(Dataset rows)
* * *

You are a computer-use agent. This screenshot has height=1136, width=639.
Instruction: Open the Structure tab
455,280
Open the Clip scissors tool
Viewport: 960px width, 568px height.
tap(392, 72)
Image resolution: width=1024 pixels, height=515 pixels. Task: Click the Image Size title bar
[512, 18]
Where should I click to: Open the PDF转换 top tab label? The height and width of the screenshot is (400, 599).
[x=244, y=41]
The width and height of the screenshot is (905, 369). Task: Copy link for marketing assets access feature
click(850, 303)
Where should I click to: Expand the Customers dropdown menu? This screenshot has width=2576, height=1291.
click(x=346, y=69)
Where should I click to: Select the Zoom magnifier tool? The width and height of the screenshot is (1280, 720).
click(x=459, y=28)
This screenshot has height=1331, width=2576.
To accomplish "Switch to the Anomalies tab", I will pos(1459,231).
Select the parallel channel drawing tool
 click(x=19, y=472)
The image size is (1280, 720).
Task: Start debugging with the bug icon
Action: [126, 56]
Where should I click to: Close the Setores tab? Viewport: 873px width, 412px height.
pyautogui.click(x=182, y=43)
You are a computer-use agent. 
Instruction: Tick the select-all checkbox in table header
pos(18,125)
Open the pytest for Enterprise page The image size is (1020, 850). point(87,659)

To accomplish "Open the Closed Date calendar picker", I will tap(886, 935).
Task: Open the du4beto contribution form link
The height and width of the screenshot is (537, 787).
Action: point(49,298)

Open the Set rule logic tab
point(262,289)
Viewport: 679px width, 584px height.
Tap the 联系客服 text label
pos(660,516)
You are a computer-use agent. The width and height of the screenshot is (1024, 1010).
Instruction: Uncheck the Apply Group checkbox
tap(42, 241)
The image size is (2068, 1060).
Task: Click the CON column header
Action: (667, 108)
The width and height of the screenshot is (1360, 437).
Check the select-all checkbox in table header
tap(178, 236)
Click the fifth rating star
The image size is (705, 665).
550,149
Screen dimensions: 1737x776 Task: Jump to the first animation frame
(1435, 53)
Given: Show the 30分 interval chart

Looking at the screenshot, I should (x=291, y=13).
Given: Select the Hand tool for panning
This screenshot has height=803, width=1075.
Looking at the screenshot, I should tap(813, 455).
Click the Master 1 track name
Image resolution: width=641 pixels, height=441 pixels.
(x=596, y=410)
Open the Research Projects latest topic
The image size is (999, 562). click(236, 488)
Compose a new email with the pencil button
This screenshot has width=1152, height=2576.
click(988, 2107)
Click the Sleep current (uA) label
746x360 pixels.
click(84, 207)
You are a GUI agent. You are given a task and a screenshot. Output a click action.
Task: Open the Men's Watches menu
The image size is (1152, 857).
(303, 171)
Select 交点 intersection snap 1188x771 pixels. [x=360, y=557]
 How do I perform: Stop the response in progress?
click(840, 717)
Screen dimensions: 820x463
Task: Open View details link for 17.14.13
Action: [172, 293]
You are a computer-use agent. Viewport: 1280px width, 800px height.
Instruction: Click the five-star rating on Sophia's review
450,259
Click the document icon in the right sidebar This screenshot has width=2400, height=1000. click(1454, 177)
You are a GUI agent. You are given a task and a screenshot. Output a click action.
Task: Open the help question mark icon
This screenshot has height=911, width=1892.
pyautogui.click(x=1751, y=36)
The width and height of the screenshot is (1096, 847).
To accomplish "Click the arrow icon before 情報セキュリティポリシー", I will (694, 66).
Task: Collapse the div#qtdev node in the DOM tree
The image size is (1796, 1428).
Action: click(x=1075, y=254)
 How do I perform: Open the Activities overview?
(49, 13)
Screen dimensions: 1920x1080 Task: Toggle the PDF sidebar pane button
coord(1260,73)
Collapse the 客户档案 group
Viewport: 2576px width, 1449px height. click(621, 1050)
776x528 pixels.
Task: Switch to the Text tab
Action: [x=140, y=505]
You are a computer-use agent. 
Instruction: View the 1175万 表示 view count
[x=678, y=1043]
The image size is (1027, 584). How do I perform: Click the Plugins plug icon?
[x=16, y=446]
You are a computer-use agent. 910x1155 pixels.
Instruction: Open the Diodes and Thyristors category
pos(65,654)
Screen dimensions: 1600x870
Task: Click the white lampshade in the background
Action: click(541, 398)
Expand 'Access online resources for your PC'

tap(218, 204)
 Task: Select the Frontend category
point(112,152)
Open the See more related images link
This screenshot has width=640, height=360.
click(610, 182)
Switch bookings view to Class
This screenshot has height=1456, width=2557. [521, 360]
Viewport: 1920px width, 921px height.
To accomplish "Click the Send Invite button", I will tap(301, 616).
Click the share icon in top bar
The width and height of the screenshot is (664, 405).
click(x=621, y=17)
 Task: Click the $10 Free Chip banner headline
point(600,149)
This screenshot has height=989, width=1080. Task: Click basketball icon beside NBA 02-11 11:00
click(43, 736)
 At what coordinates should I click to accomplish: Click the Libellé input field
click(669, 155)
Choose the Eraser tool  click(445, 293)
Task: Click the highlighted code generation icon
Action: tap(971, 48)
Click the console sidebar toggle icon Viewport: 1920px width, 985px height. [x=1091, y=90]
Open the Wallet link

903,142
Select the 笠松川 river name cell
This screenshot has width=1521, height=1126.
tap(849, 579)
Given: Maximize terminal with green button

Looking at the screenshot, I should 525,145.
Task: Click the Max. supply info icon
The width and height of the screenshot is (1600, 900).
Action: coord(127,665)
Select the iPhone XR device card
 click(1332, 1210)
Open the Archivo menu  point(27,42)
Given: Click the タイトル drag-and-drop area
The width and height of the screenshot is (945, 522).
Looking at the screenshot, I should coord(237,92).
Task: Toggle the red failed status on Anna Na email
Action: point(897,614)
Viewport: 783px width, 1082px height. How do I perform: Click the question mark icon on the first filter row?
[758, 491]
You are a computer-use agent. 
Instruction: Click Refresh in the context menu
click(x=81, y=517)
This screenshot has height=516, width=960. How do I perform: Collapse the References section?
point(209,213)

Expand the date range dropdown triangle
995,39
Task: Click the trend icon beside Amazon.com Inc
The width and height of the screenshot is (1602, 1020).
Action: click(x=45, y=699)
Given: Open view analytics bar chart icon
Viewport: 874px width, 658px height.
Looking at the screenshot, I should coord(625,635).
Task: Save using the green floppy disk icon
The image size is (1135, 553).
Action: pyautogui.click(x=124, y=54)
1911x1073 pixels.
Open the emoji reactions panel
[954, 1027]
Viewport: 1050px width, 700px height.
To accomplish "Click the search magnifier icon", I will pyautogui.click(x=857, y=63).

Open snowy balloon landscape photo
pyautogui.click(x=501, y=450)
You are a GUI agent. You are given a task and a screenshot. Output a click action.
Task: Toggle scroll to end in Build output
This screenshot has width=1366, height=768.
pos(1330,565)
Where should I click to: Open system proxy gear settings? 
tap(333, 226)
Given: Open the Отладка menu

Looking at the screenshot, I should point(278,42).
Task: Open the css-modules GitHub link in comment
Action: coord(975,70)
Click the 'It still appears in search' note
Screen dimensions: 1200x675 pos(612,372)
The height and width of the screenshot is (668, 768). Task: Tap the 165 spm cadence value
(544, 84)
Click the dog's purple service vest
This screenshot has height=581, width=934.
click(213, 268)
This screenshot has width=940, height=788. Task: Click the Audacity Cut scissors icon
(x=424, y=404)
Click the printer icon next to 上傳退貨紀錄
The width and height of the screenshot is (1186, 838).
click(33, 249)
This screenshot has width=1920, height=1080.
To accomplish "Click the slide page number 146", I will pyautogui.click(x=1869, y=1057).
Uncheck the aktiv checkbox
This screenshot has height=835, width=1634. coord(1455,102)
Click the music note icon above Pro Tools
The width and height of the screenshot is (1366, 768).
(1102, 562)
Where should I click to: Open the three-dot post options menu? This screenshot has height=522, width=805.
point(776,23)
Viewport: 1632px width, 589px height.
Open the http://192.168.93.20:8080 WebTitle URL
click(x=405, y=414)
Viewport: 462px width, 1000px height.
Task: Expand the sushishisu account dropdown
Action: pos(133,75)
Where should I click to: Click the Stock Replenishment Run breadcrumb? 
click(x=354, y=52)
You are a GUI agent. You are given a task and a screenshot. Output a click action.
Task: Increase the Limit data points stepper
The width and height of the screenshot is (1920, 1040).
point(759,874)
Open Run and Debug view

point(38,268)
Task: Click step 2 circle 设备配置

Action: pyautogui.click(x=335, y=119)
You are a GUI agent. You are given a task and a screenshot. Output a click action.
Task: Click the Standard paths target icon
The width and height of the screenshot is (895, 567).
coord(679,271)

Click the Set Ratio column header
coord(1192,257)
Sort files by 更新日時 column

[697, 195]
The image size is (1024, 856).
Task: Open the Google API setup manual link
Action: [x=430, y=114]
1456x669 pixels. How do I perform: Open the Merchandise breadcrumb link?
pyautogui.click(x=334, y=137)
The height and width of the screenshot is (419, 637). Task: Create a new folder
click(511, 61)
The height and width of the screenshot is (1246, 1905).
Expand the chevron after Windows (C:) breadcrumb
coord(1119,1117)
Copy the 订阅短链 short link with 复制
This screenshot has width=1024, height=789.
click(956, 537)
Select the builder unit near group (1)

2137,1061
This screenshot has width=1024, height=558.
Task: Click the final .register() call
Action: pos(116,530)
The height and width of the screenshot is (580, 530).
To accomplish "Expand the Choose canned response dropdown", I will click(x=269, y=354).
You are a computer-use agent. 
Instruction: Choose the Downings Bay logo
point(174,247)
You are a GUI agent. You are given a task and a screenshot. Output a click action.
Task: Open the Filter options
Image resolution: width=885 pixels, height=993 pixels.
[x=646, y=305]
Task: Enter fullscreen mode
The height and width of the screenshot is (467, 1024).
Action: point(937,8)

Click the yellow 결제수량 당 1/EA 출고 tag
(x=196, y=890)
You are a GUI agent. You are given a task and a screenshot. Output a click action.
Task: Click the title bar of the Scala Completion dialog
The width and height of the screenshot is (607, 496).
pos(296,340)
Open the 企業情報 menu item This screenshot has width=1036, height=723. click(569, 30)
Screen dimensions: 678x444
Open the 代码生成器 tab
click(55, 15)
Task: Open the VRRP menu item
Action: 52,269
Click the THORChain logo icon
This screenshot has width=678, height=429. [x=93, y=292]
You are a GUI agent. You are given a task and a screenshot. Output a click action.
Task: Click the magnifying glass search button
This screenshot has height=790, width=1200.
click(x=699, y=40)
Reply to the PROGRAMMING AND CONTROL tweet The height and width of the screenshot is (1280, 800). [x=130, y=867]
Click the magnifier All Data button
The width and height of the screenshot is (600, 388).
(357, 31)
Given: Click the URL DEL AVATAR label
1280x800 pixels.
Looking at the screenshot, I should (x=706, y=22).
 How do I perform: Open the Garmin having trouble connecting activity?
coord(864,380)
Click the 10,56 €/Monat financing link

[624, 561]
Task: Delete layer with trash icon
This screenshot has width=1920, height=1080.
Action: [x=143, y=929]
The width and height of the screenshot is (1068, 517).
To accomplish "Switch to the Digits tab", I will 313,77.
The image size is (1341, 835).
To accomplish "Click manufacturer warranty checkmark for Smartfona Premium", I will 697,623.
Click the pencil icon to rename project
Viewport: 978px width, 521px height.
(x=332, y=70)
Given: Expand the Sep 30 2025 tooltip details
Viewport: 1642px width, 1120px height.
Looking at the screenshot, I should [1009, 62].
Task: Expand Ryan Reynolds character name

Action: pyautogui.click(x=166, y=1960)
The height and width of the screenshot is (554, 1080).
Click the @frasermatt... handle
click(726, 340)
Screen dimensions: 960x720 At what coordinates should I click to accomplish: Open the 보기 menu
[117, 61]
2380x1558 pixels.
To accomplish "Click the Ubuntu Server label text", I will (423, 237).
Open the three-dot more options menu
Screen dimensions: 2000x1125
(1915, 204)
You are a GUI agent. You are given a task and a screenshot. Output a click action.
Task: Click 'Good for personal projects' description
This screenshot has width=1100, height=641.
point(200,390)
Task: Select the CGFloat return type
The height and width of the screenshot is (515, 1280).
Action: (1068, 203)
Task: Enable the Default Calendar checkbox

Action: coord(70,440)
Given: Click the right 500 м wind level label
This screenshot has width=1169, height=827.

* * *

**Task brief:** Return the lines of the listing from the line with "will tap(886, 935)." to the line with "Looking at the screenshot, I should tap(813, 455).", copied exactly, with both of those lines included.

**Correct answer:**
To accomplish "Open the Closed Date calendar picker", I will tap(886, 935).
Task: Open the du4beto contribution form link
The height and width of the screenshot is (537, 787).
Action: point(49,298)

Open the Set rule logic tab
point(262,289)
Viewport: 679px width, 584px height.
Tap the 联系客服 text label
pos(660,516)
You are a computer-use agent. The width and height of the screenshot is (1024, 1010).
Instruction: Uncheck the Apply Group checkbox
tap(42, 241)
The image size is (2068, 1060).
Task: Click the CON column header
Action: (667, 108)
The width and height of the screenshot is (1360, 437).
Check the select-all checkbox in table header
tap(178, 236)
Click the fifth rating star
The image size is (705, 665).
550,149
Screen dimensions: 1737x776 Task: Jump to the first animation frame
(1435, 53)
Given: Show the 30分 interval chart

Looking at the screenshot, I should (x=291, y=13).
Given: Select the Hand tool for panning
This screenshot has height=803, width=1075.
Looking at the screenshot, I should tap(813, 455).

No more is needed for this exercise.